Learning from Guided Play: Improving Exploration for Adversarial Imitation Learning with Simple Auxiliary Tasks

Trevor Ablett, Bryan Chan, Jonathan Kelly

To appear in IEEE Robotics and Automation Letters (RA-L) and to be presented at the IEEE/RSJ International Conference on Intelligent Robots and Systems (IROS'23), Detroit, MI, USA, Oct. 1-5, 2023

Paper website: https://papers.starslab.ca/lfgp/

Presented as "Learning from Guided Play: A Scheduled Hierarchical Approach for Improving Exploration in Adversarial Imitation Learning" as a poster at the NeurIPS 2021 Deep Reinforcement Learning Workshop.

NeurIPS workshop arXiv paper: https://arxiv.org/abs/2112.08932

Adversarial Imitation Learning (AIL) is a technique for learning from demonstrations that helps remedy the distribution shift problem that occurs with supervised learning (Behavioural Cloning). In our paper, we show through many experiments and analysis that, in manipulation environments, AIL suffers from deceptive rewards, leading to suboptimal policies. In this work, we resolve this by enforcing exploration of a set of easy-to-define auxiliary tasks, in addition to a main task.
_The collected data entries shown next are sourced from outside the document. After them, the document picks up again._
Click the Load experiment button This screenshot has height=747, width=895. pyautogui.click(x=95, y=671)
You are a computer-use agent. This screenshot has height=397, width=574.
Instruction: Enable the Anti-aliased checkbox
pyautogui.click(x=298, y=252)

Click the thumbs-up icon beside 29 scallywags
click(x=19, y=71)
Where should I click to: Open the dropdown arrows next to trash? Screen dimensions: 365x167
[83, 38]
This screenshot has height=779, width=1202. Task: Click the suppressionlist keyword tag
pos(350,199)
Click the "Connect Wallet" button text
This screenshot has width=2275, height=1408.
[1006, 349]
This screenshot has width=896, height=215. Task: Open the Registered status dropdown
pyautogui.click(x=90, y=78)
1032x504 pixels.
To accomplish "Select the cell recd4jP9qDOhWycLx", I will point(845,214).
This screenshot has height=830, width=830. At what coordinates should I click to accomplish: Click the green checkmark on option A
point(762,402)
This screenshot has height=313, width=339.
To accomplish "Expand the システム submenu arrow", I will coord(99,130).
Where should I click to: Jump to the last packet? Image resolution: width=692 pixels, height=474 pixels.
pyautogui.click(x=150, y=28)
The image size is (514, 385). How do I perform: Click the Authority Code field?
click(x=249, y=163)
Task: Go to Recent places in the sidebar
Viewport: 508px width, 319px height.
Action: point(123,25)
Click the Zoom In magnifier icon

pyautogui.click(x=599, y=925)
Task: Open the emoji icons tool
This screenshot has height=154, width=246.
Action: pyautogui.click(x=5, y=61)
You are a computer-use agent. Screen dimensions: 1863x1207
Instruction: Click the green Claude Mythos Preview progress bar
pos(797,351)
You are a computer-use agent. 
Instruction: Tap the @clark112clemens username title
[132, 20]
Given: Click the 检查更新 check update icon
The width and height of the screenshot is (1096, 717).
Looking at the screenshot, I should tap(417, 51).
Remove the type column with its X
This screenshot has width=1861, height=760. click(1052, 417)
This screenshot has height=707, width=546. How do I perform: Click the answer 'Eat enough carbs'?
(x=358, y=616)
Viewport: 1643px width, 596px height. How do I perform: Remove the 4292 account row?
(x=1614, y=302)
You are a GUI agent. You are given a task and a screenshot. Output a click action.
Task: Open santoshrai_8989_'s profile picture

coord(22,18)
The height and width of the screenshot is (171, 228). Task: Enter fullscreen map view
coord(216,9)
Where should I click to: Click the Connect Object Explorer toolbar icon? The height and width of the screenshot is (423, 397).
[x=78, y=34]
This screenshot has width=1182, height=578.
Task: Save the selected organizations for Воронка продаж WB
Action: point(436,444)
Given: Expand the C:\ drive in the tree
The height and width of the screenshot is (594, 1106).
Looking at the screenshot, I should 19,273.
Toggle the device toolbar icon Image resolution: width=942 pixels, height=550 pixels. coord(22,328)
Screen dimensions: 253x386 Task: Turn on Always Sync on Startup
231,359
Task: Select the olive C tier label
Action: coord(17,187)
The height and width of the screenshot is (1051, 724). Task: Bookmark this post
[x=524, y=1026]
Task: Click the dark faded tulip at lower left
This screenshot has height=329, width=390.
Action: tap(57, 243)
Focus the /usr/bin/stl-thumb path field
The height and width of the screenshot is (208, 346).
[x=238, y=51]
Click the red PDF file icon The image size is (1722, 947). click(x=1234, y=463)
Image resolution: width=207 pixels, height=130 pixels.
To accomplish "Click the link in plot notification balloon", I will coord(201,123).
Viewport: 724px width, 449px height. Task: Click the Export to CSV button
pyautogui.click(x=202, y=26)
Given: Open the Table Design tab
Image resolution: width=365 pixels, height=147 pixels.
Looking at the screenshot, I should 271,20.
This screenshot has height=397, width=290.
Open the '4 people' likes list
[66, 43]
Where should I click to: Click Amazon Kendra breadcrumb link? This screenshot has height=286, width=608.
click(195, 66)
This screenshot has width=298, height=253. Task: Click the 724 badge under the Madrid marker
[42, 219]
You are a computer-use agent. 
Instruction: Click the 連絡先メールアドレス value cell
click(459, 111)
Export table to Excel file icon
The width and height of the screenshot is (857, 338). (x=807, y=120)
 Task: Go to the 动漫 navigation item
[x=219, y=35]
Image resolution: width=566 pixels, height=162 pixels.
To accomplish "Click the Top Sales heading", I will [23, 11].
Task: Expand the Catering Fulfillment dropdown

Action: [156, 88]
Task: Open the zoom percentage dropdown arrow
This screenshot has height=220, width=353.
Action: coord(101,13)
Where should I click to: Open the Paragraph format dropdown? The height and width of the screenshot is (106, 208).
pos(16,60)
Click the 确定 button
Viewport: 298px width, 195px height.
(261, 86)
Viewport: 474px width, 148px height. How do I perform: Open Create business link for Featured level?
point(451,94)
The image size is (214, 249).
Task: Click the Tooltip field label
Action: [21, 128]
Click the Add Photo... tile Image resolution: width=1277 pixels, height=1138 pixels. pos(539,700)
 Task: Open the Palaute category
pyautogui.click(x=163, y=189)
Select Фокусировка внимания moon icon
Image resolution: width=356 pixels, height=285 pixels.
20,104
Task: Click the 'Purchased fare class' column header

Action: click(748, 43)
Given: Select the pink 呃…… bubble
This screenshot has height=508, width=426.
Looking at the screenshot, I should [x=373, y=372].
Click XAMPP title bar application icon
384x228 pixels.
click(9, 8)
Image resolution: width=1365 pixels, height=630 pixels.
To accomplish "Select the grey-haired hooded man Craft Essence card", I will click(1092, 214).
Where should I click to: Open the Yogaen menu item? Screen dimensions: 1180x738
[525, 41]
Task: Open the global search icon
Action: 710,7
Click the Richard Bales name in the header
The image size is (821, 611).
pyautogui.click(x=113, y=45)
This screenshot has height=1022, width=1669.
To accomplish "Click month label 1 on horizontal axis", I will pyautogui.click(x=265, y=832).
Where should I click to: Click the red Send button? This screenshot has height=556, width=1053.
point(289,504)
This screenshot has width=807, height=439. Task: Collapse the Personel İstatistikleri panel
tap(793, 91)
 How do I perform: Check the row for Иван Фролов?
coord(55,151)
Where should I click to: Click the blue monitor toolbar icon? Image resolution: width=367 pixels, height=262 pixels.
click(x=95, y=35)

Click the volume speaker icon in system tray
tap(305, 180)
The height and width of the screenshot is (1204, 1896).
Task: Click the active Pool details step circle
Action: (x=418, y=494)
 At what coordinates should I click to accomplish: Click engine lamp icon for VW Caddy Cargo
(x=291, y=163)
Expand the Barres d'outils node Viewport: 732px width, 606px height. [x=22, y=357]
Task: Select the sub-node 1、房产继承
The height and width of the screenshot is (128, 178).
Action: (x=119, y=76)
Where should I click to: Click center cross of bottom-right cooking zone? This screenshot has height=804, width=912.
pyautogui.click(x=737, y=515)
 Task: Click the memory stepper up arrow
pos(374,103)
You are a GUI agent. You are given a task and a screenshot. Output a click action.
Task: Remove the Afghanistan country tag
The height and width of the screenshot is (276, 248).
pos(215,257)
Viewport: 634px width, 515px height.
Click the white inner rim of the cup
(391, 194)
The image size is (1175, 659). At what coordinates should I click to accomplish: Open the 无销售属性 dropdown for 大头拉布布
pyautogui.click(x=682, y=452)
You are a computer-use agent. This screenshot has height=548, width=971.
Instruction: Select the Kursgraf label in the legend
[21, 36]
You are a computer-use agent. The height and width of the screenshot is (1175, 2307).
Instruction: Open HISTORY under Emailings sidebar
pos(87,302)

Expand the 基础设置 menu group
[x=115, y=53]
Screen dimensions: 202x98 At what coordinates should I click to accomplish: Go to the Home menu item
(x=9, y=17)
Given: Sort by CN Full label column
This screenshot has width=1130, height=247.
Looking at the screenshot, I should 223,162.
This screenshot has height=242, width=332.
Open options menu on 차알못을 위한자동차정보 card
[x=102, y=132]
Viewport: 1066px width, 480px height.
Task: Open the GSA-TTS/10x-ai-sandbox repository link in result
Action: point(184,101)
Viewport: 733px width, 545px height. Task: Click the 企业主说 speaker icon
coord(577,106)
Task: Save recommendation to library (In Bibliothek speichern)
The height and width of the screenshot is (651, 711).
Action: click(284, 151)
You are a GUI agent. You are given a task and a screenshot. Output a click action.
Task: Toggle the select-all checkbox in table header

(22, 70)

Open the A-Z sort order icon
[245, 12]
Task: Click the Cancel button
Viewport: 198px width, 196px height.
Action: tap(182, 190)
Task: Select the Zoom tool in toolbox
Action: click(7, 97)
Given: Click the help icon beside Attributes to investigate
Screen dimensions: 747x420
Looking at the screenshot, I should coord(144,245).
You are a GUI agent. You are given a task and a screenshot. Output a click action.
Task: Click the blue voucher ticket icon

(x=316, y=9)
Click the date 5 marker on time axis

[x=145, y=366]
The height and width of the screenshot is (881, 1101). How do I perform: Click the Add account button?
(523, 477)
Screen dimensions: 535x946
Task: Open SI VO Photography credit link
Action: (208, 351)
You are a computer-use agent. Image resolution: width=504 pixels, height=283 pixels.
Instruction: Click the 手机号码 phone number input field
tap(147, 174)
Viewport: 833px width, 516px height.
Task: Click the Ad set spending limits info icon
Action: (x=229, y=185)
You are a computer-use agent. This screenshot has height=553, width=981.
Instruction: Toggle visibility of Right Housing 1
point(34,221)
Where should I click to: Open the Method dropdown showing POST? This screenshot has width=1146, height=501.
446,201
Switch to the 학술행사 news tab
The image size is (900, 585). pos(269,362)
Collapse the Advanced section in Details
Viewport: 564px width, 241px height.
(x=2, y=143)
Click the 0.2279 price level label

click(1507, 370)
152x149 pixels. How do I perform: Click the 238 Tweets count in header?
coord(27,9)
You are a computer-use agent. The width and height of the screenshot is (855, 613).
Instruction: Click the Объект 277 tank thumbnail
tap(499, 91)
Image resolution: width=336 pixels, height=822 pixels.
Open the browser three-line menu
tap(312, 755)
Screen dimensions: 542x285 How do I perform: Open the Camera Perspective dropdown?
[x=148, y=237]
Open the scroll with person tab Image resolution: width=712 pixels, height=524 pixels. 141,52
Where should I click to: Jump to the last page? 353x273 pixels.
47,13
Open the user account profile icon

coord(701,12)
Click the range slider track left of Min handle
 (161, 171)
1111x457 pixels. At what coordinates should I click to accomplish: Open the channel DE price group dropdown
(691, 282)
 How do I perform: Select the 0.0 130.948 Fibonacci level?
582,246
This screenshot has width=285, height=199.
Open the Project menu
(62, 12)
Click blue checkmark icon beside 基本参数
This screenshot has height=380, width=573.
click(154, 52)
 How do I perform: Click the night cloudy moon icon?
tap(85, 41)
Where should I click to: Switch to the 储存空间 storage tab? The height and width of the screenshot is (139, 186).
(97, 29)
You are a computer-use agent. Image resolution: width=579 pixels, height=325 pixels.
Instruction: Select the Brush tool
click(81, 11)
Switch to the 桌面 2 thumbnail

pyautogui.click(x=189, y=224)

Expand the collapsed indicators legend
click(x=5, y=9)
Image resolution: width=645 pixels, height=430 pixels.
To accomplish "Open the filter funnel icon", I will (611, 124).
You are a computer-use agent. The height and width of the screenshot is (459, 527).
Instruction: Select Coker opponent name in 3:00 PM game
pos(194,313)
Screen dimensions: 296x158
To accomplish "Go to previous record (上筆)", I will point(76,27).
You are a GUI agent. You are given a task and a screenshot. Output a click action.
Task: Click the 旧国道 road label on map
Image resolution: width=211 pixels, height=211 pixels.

This repository contains the source code for reproducing our results.

1 Setup

We recommend setting up a virtual environment (e.g. virtualenv, conda, pyenv, etc.). We also recommend using Python 3.9, as that was used for generating our experimental results, but the code should work with other versions as well. In the following, we assume the working directory is the directory containing this README:

.
├── lfgp_data/
├── pytorch-a2c-ppo-acktr-gail/
├── rl_sandbox/
├── scripts/
├── six_state_mdp.py
└── README.md

To install, simply clone and install with pip, which will automatically install all dependencies:

git clone git@github.com:utiasSTARS/lfgp.git && cd lfgp
pip install rl_sandbox/

2 Quick Start

To quickly get started training or testing models, first download the expert data (also including trained models) from here (400MB): lfgp_data. Add it to the top level folder as shown above.

2.1 Training

First, switch into the scripts folder:

cd scripts/experiments

To train a Stack model with LfGP, run the following:

bash lfgp.bash 1 cuda:0 stack 1000_steps local wrs_plus_handcraft .95 .1 test

Take a look at the bash script to see what each of the arguments means.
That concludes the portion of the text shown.